We’ve all seen and maybe even lived images like this one: kids who are so connected to the book(s) they are reading that they go out of their way to sneak in some extra reading time. To those of us who were (or are) like that ourselves, it might resonate with nostalgia or understanding. To those of us who did not (or do not) find ourselves craving time with books, it might resonate with curiosity and puzzlement. Regardless of our own experiences, I suspect that we all recognize in this type of child, this “connected” or “engaged” reader, a sense that something positive is happening.
As an educator and parent, I began to ask myself why is it that some of us have this connectedness to reading and others do not. I knew anecdotally, as a reader myself, that if I lacked engagement, my reading experience was significantly impacted! I struggle to maintain my focus on the text, to comprehend, and to get through the whole text. I disengage for lots of reasons – I have something else on my mind or am distracted by noises or activity around me. The biggest reason why I disengage, however, is the text itself. When I am reading a text that doesn’t match me and my needs and interests as a reader, I struggle with engagement. If this happens to me as an adult, I knew that the impact of engagement on younger readers must be substantial.
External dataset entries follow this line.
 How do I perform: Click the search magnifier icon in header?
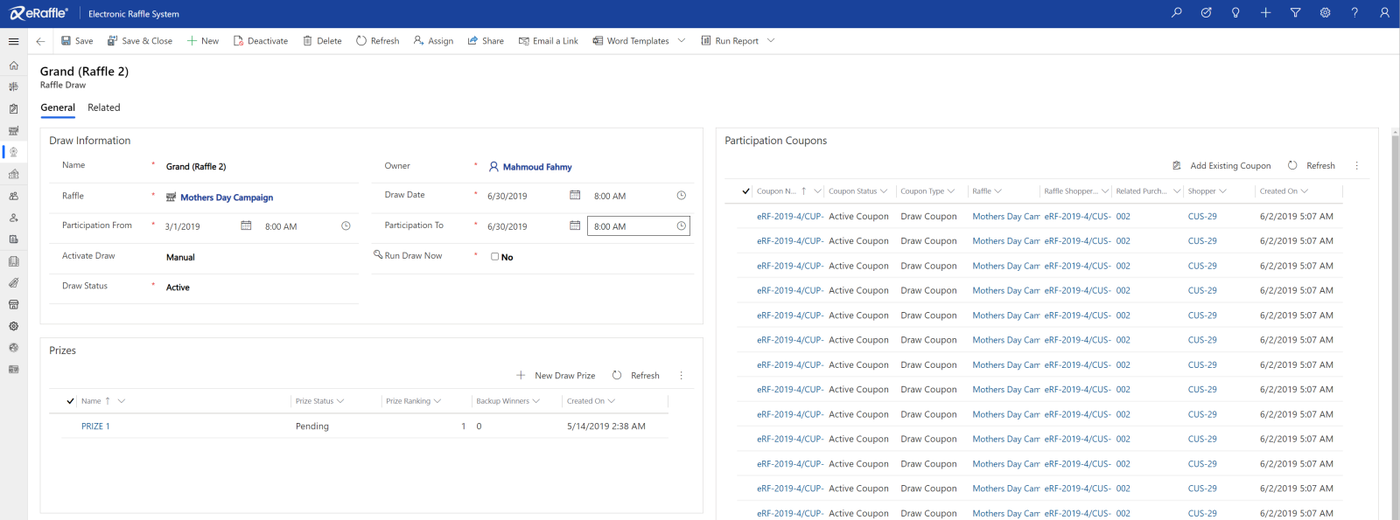1176,13
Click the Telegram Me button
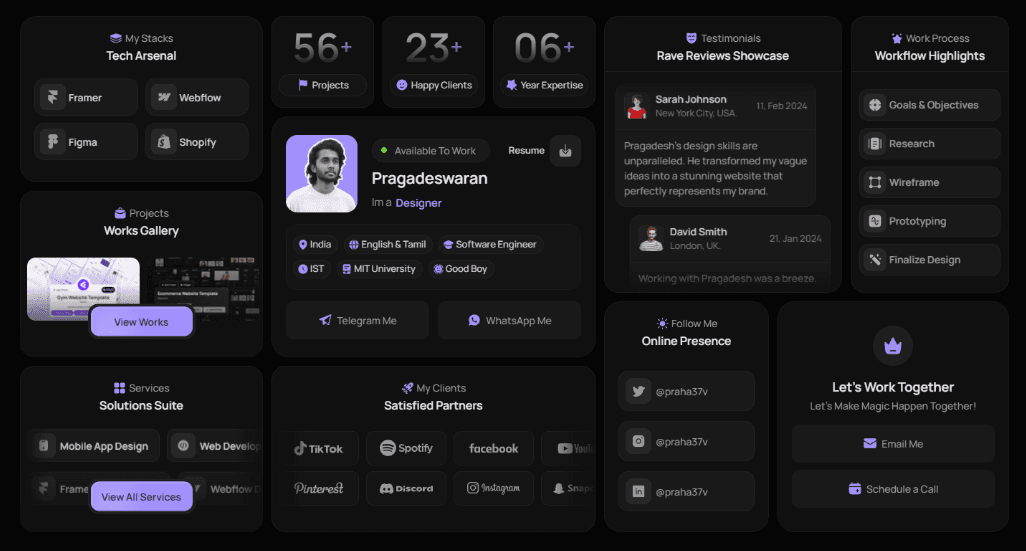Image resolution: width=1026 pixels, height=551 pixels. (357, 321)
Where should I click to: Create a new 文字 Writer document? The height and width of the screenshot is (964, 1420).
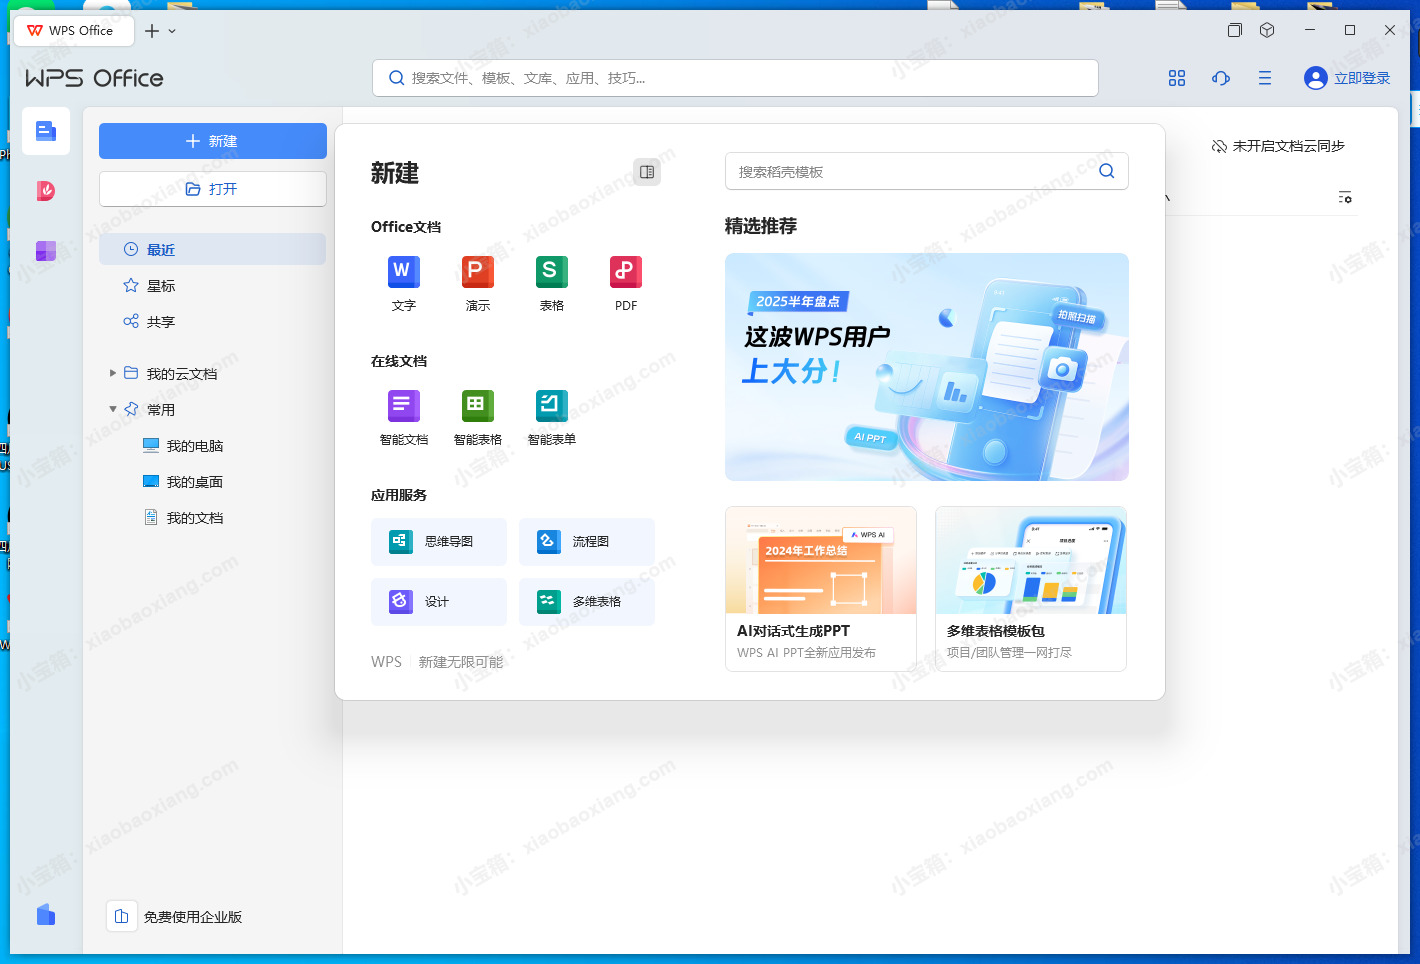(403, 272)
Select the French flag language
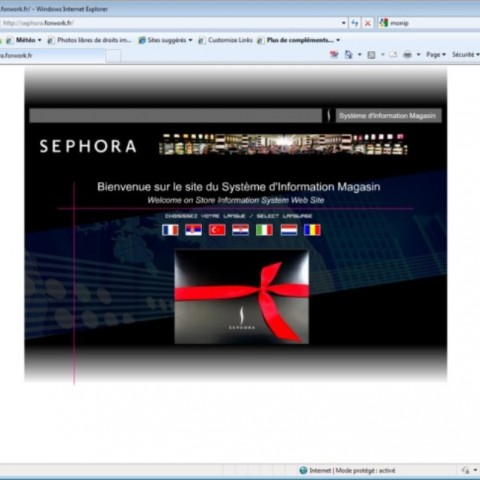This screenshot has width=480, height=480. coord(170,230)
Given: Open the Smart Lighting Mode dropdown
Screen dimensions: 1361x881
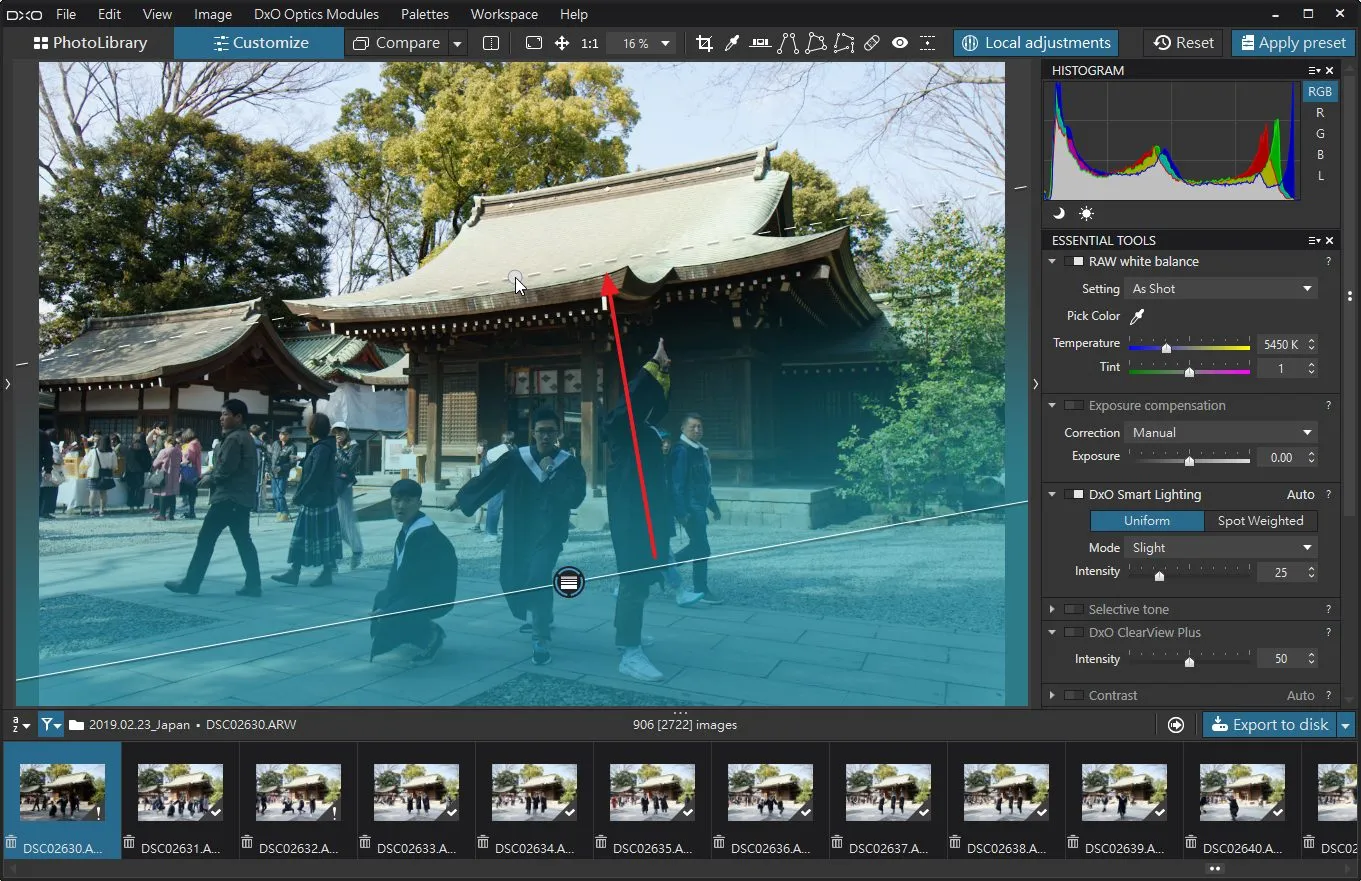Looking at the screenshot, I should coord(1221,548).
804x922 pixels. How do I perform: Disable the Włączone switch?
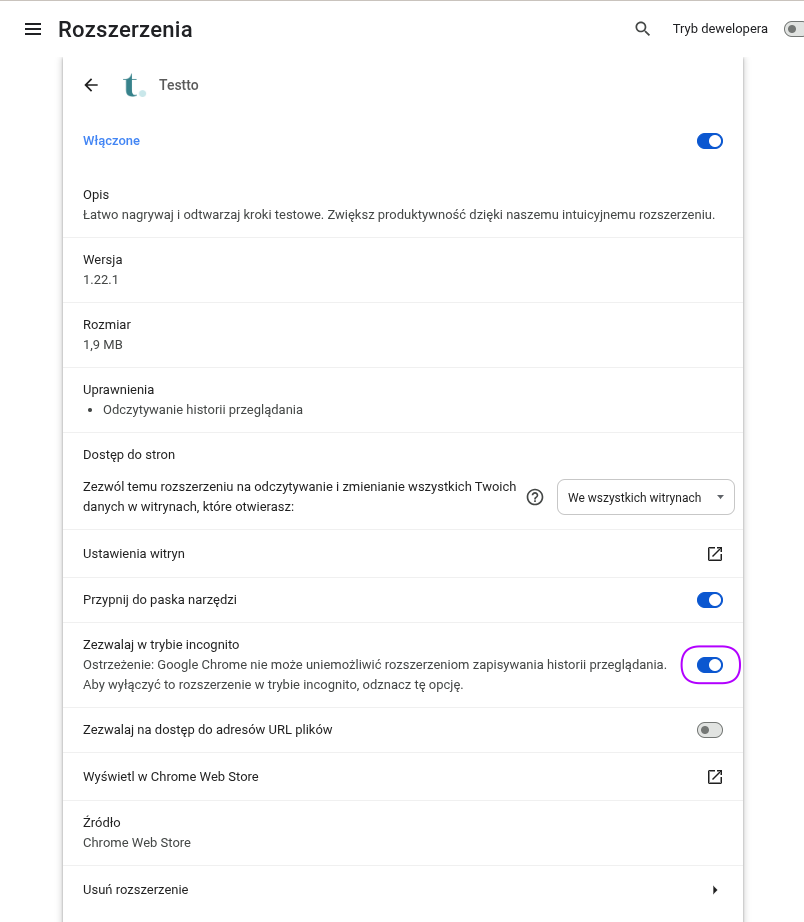[x=709, y=141]

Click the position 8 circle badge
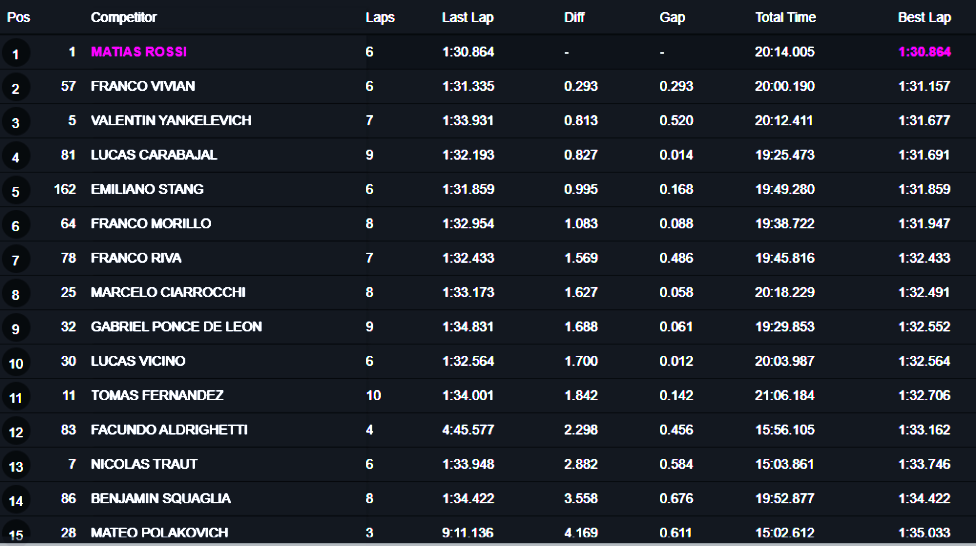pyautogui.click(x=16, y=294)
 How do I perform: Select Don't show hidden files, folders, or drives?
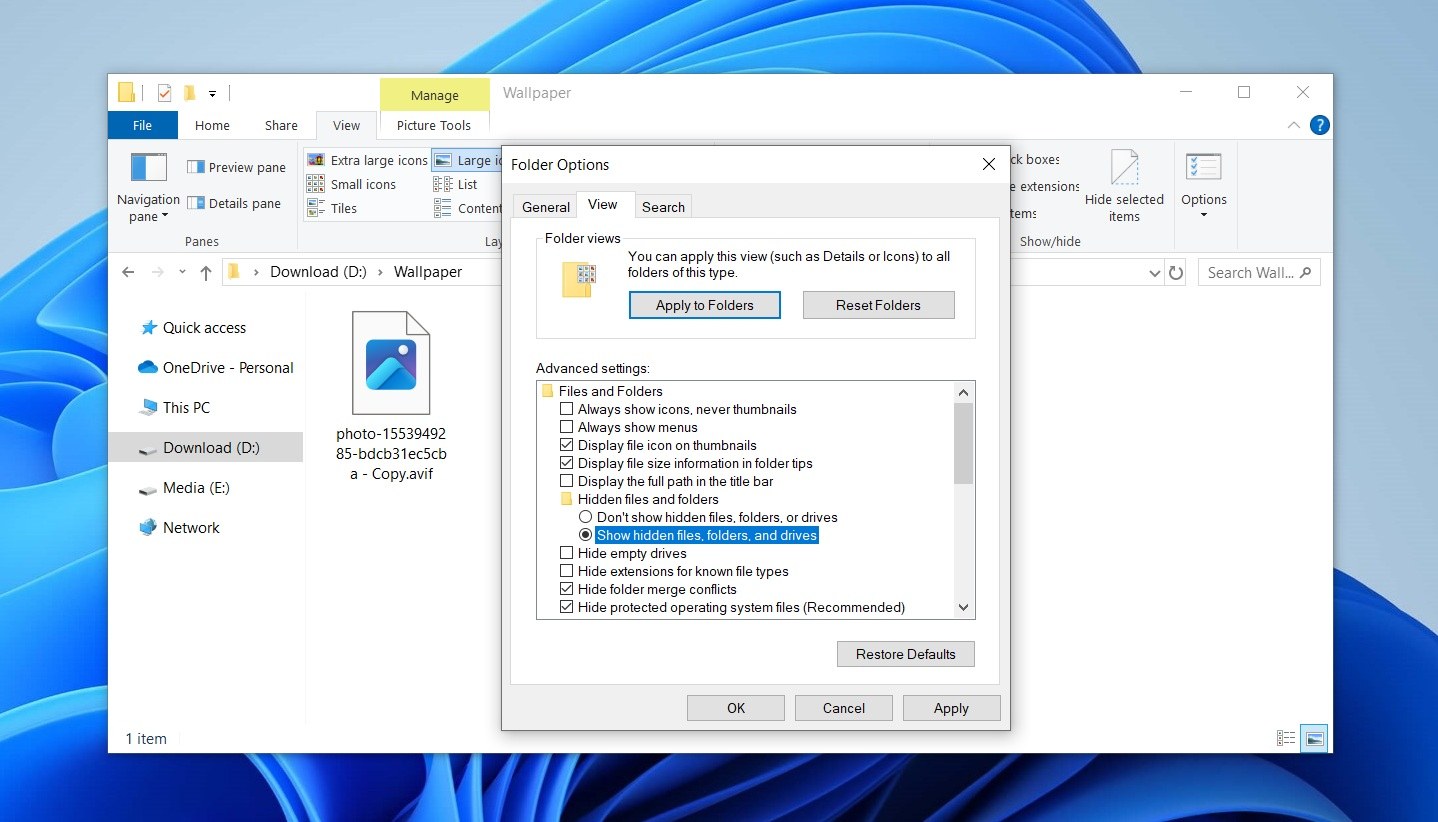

Not surprisingly, many educators and researchers find that reading engagement is, well…, everything. Without engagement, the strategies and skills we teach to children just don’t take hold. Without engagement, top levels of achievement are not likely. Most important to me, however, is that without engagement, young readers will not experience the joyful, “stuck in a book” feeling that motivates them to seek out more and different reading experiences in the future.
Reading engagement is important, really important. Our children will achieve more and enjoy more. They will identify as readers and take ownership for their reading lives if they develop this connection with reading.
I believe that nobody has more influence or ability to nurture reading engagement in children than parents. We have the incredible privilege and opportunity to offer our children joy and company from text of all types.
Engagingreaders is a place where we can think together about how to nurture an engaged stance in young readers, starting from the earliest days, well before formal schooling begins.